◆ INFORMATION SUPPLIED
##############################
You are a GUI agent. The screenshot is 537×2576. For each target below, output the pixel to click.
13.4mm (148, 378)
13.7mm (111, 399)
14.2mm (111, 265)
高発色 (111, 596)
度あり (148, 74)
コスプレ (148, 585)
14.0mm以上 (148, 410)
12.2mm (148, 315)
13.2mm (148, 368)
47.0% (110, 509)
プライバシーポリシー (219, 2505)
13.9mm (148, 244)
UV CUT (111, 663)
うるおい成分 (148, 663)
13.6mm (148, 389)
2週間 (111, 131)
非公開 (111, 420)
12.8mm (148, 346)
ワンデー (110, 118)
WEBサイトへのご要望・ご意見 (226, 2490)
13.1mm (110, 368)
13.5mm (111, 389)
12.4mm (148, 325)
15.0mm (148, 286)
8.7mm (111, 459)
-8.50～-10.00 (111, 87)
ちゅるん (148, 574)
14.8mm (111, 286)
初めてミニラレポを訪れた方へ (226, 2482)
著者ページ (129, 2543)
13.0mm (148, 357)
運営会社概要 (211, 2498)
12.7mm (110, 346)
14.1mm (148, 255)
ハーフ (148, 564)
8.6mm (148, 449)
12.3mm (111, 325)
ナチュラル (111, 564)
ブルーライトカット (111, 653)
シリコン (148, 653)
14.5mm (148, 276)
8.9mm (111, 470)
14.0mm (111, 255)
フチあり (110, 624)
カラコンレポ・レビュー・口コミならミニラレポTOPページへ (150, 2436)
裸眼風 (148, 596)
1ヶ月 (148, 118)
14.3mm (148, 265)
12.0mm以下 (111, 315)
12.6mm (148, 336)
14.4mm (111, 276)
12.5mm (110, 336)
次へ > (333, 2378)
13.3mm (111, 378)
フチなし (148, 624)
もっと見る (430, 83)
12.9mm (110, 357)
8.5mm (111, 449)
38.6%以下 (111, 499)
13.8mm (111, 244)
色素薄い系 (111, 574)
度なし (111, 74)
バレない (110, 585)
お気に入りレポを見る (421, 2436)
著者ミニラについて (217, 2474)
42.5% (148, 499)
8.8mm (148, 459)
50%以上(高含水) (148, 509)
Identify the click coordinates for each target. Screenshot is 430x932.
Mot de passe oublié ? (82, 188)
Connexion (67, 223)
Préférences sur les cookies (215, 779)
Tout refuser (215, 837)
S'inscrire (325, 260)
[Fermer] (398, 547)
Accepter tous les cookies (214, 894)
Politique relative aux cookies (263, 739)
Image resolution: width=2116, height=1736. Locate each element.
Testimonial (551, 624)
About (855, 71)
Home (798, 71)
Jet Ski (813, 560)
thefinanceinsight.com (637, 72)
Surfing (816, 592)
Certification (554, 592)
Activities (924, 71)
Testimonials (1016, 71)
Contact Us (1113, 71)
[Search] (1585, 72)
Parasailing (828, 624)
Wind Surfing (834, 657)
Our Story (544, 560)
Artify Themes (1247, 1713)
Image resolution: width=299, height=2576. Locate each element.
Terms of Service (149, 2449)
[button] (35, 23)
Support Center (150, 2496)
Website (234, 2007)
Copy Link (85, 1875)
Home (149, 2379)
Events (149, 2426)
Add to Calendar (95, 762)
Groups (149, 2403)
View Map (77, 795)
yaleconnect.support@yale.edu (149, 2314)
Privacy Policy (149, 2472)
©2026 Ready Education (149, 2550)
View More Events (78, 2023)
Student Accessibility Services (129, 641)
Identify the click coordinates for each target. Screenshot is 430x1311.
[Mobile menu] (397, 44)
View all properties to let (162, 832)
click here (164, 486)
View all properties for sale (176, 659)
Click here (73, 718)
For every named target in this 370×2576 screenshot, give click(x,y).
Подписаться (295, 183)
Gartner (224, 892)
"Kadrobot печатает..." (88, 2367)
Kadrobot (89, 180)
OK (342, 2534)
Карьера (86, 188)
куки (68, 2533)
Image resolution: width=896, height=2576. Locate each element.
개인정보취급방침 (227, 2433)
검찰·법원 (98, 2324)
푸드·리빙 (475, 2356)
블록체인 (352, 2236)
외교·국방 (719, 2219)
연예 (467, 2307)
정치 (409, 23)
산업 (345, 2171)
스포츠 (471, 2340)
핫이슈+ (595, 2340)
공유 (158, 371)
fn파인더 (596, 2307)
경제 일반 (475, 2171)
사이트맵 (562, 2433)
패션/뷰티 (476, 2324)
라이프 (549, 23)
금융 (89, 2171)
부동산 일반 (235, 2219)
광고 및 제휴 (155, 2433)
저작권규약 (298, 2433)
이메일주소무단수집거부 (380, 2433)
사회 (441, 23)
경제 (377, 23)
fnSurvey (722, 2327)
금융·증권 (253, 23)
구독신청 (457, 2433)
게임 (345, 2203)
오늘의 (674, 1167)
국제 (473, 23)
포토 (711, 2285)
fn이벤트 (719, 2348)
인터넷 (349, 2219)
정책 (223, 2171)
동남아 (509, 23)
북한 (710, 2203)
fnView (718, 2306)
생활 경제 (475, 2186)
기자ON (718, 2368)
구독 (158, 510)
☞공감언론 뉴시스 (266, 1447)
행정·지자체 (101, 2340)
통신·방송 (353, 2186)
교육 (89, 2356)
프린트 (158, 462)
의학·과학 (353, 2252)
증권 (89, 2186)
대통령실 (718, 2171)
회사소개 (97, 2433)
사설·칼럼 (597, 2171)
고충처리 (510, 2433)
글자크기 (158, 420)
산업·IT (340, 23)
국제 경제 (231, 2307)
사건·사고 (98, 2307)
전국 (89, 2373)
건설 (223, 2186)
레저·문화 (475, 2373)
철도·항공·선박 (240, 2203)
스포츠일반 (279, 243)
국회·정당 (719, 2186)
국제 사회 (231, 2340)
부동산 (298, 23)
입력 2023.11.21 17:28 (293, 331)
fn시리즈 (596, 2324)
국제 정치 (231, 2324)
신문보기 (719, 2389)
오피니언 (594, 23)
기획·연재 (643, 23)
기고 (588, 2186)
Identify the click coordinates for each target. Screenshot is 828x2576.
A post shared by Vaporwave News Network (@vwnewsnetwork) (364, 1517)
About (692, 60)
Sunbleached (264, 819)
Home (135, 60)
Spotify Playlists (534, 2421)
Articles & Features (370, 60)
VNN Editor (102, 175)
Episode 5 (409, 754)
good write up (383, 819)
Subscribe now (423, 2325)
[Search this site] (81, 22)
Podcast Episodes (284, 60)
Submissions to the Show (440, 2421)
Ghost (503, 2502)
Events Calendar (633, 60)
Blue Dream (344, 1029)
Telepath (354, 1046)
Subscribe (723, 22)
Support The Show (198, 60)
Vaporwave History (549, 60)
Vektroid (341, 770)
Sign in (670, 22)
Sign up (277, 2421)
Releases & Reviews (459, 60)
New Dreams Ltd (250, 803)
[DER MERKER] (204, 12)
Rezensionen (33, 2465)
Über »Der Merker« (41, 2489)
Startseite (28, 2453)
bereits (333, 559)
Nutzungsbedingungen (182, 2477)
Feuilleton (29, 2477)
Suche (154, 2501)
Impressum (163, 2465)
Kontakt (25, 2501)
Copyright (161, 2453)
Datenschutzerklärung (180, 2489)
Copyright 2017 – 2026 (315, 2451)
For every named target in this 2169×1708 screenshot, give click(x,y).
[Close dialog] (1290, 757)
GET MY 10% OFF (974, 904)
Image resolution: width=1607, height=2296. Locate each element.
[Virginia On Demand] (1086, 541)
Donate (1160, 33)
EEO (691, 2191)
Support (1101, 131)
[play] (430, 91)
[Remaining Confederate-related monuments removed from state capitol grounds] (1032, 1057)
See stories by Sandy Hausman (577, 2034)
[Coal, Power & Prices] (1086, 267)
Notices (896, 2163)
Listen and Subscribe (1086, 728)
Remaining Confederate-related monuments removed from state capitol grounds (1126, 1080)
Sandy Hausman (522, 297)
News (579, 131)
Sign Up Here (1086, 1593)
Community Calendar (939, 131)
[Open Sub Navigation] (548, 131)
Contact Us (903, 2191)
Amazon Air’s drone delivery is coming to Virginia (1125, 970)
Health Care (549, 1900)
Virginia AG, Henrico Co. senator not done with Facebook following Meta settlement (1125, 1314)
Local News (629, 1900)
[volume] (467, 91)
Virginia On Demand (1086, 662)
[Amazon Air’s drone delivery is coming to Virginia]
##############################
Reprint exactly the lines above that start at the one with "1ヶ月 (148, 118)" and end at the one with "Kadrobot (89, 180)", keeping both and adding none.

1ヶ月 (148, 118)
14.3mm (148, 265)
12.0mm以下 (111, 315)
12.6mm (148, 336)
14.4mm (111, 276)
12.5mm (110, 336)
次へ > (333, 2378)
13.3mm (111, 378)
フチなし (148, 624)
もっと見る (430, 83)
12.9mm (110, 357)
8.5mm (111, 449)
38.6%以下 (111, 499)
13.8mm (111, 244)
色素薄い系 (111, 574)
度なし (111, 74)
バレない (110, 585)
お気に入りレポを見る (421, 2436)
著者ミニラについて (217, 2474)
42.5% (148, 499)
8.8mm (148, 459)
50%以上(高含水) (148, 509)
Identify the click coordinates for each target. Screenshot is 430x932.
Mot de passe oublié ? (82, 188)
Connexion (67, 223)
Préférences sur les cookies (215, 779)
Tout refuser (215, 837)
S'inscrire (325, 260)
[Fermer] (398, 547)
Accepter tous les cookies (214, 894)
Politique relative aux cookies (263, 739)
Image resolution: width=2116, height=1736. Locate each element.
Testimonial (551, 624)
About (855, 71)
Home (798, 71)
Jet Ski (813, 560)
thefinanceinsight.com (637, 72)
Surfing (816, 592)
Certification (554, 592)
Activities (924, 71)
Testimonials (1016, 71)
Contact Us (1113, 71)
[Search] (1585, 72)
Parasailing (828, 624)
Wind Surfing (834, 657)
Our Story (544, 560)
Artify Themes (1247, 1713)
Image resolution: width=299, height=2576. Locate each element.
Terms of Service (149, 2449)
[button] (35, 23)
Support Center (150, 2496)
Website (234, 2007)
Copy Link (85, 1875)
Home (149, 2379)
Events (149, 2426)
Add to Calendar (95, 762)
Groups (149, 2403)
View Map (77, 795)
yaleconnect.support@yale.edu (149, 2314)
Privacy Policy (149, 2472)
©2026 Ready Education (149, 2550)
View More Events (78, 2023)
Student Accessibility Services (129, 641)
Identify the click coordinates for each target. Screenshot is 430x1311.
[Mobile menu] (397, 44)
View all properties to let (162, 832)
click here (164, 486)
View all properties for sale (176, 659)
Click here (73, 718)
For every named target in this 370×2576 screenshot, give click(x,y).
Подписаться (295, 183)
Gartner (224, 892)
"Kadrobot печатает..." (88, 2367)
Kadrobot (89, 180)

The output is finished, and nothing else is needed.